COLUMBUS, Ohio – One thousand more Ohio children will be spending their holidays in foster care this year compared with 2016 as the opioid crisis continues to take an unprecedented toll in breaking families apart. Ohio's foster-care system is bursting at the seams with an alarming trend, showing abused and neglected children left hoping to be placed in forever homes throughout the holidays.

According to the report by the Public Children Services Association of Ohio, more than 15,500 children are in the custody of Ohio's child-service agencies. The organization's assistant director, Scott Britton, says that's a 23 percent increase over 2016.

"In fact, if this trajectory continues, we're looking at the possibility of having 20,000 children in agency custody by 2020, and that will undoubtedly explode our children's services agencies budget," he warns.

Across Ohio, more than half the cases of children being removed from their parents' care in 2016 were due to parental drug use.
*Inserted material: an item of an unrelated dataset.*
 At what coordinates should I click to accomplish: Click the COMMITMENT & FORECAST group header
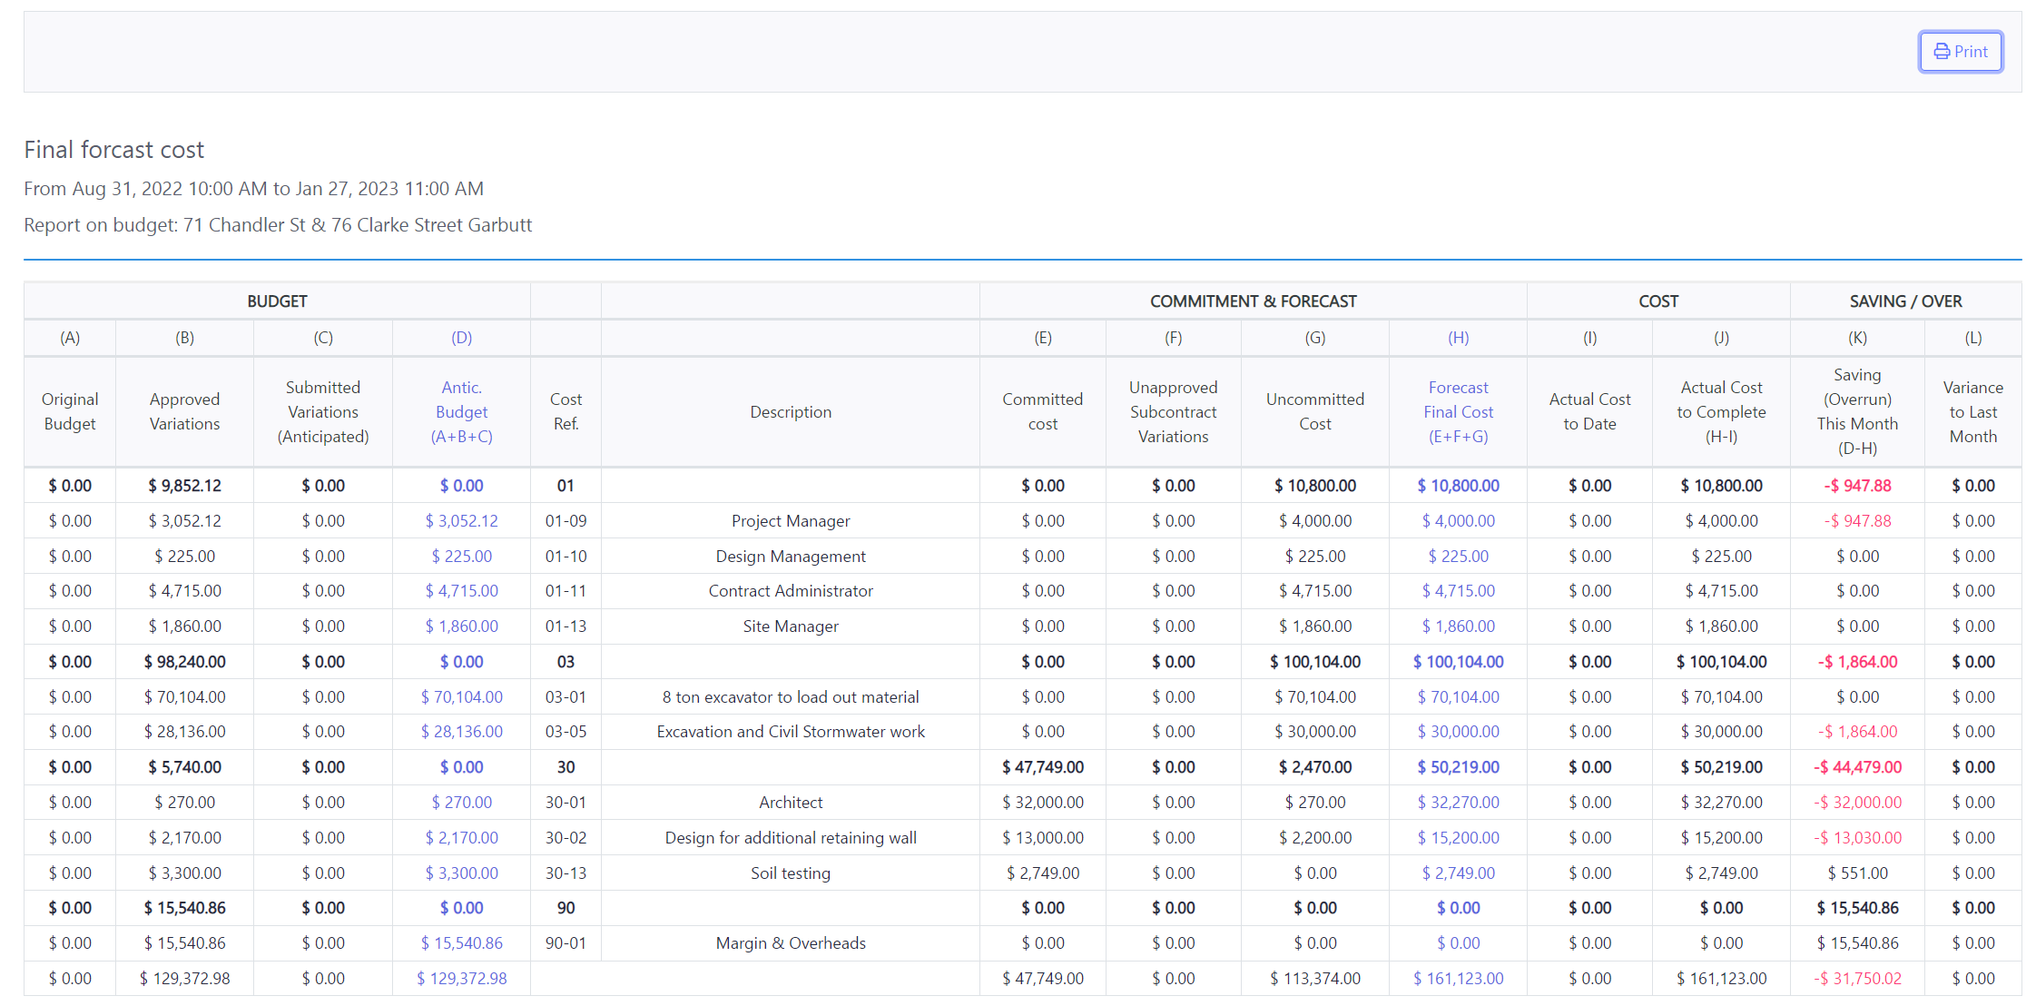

While the state has committed $30 million in new money for child services through 2019, it's still in the shadows of 175 million in expected need, if the current trend continues.
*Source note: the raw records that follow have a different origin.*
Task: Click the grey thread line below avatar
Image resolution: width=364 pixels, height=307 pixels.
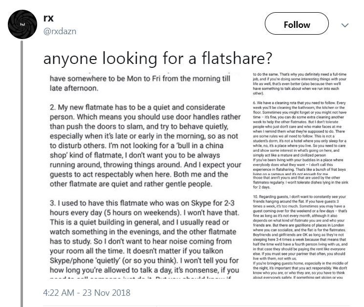Action: (22, 173)
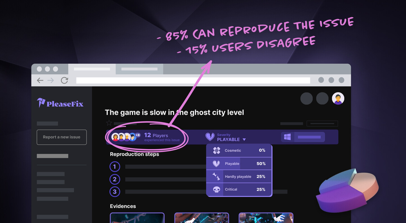Viewport: 406px width, 223px height.
Task: Switch to the second browser tab
Action: coord(139,69)
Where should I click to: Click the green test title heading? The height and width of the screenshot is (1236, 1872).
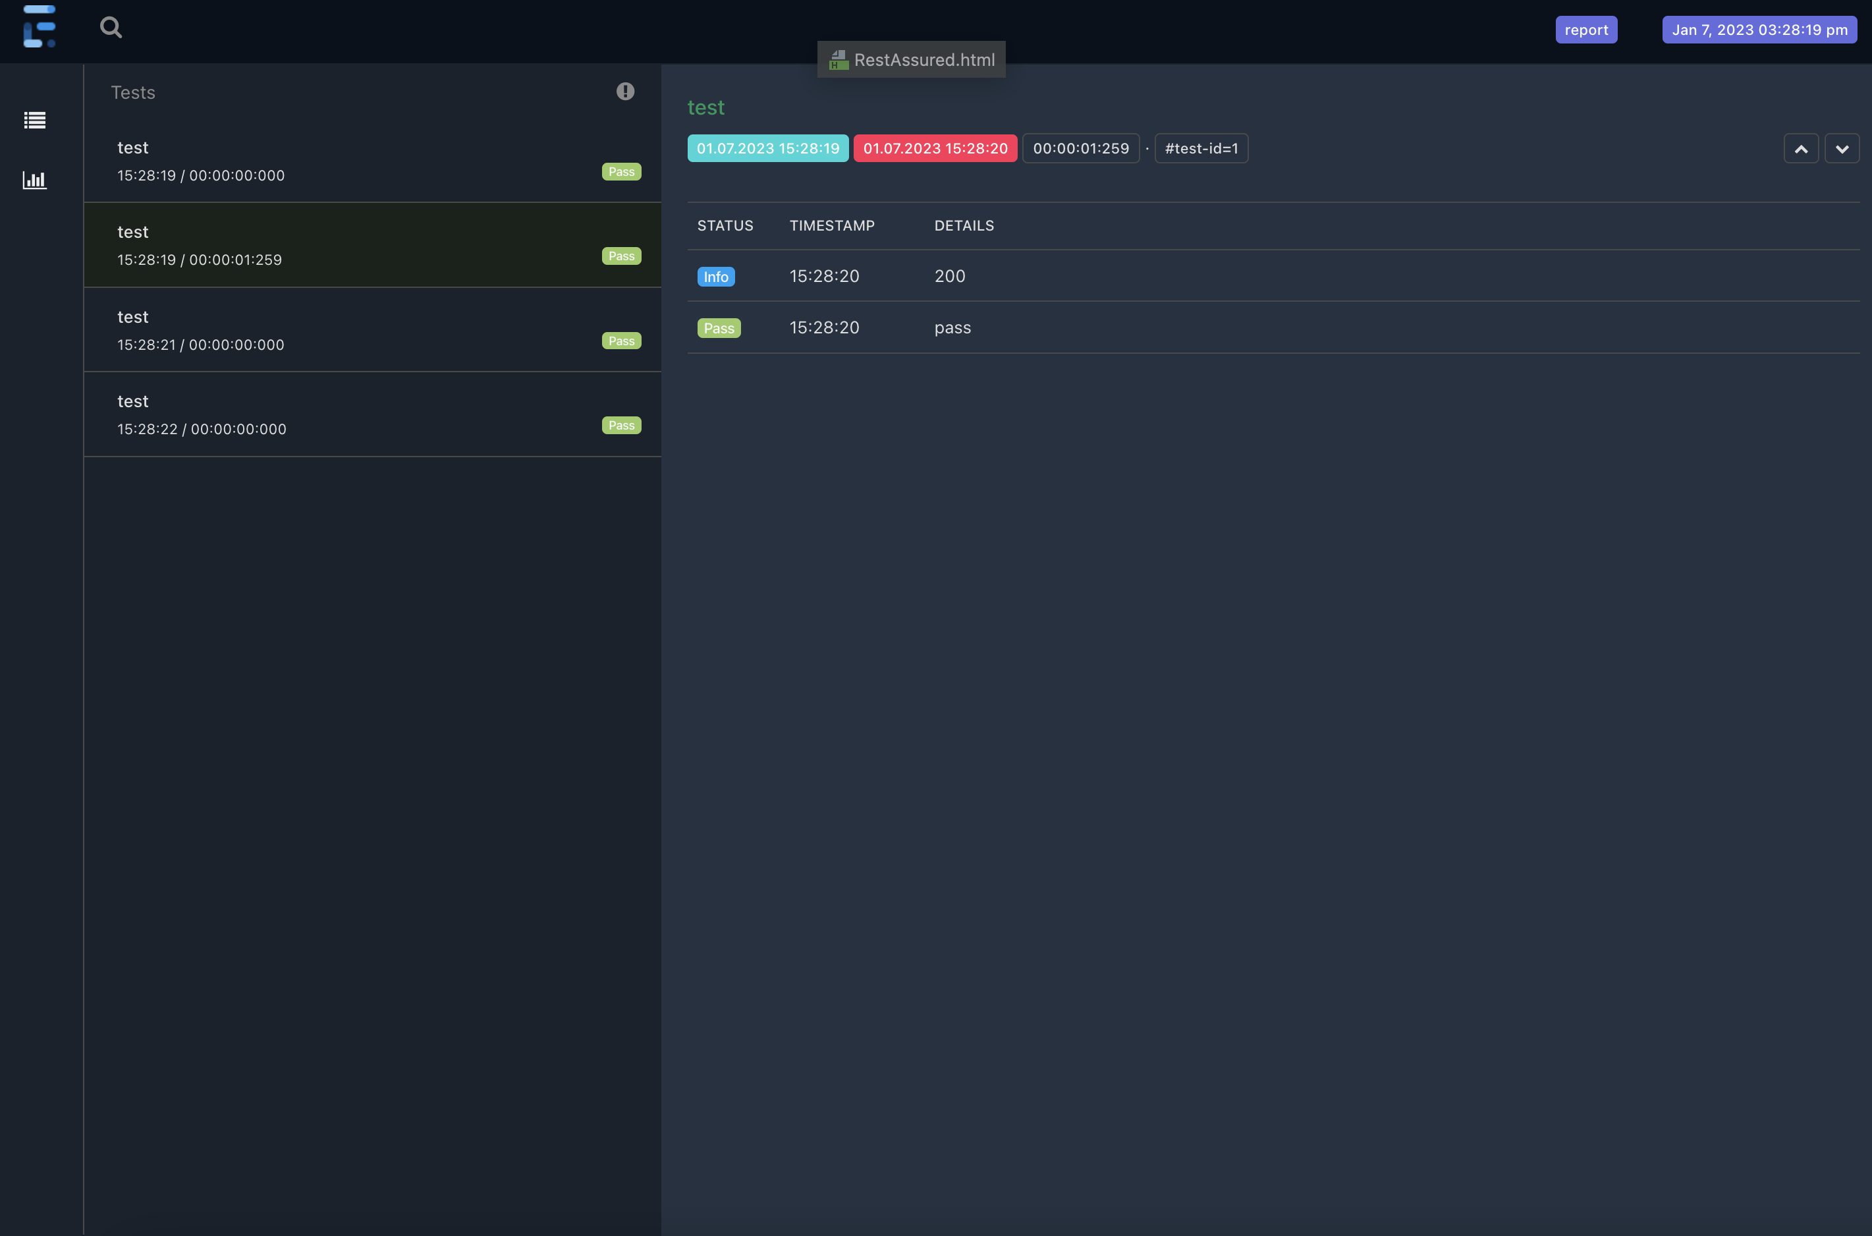tap(706, 107)
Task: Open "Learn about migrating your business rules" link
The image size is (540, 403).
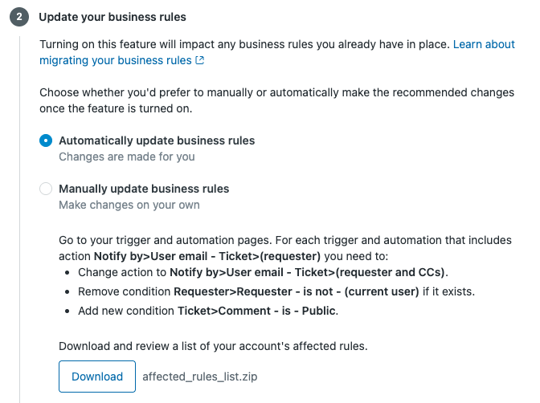Action: [117, 60]
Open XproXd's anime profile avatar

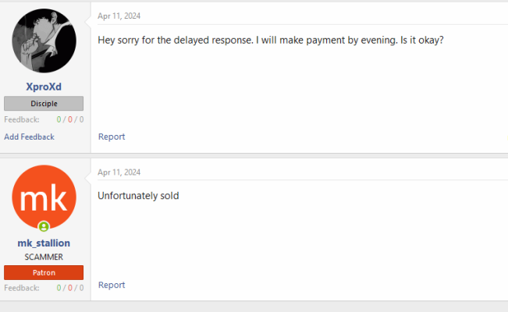pos(44,41)
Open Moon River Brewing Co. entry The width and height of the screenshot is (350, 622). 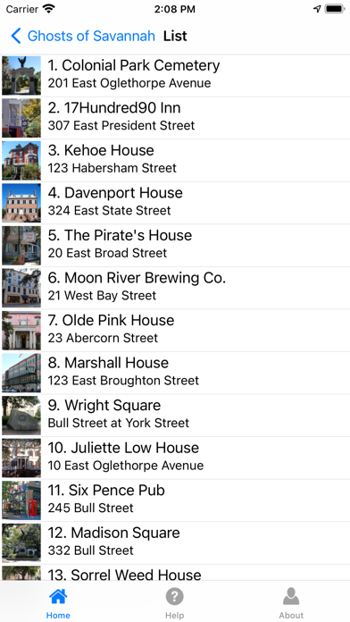point(175,288)
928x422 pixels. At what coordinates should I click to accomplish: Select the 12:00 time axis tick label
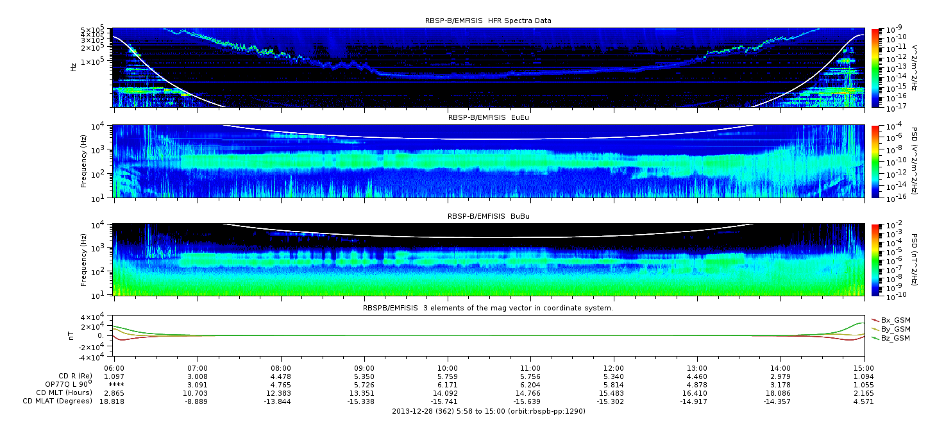pyautogui.click(x=614, y=369)
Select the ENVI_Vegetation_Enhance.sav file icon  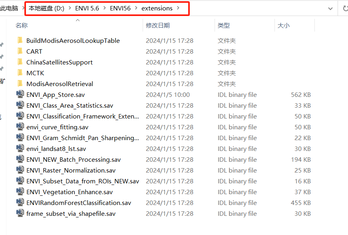pos(20,192)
Britton says it's already tough for a child to navigate through an already beleaguered foster-care system, coping with problems that so many can't even bear. He says often a better scenario is kinship care, where a child is placed with a close relative. But he says that option sometimes is equally problematic with the growing generational addiction of opioids.

"It can be difficult finding kin who are not themselves addicted, but even when we do there is a lot of stress on these grandparents who are living on fixed budgets, on these aunts who have to pay for even more child care," he laments.

Britton says the state has done good work in helping to expand kinship care, but he says a lot more needs to be done to reverse the overall alarming trend in the foster care system including, increased funding to cover foster-care placement costs and the recruitment of more foster and adoptive homes.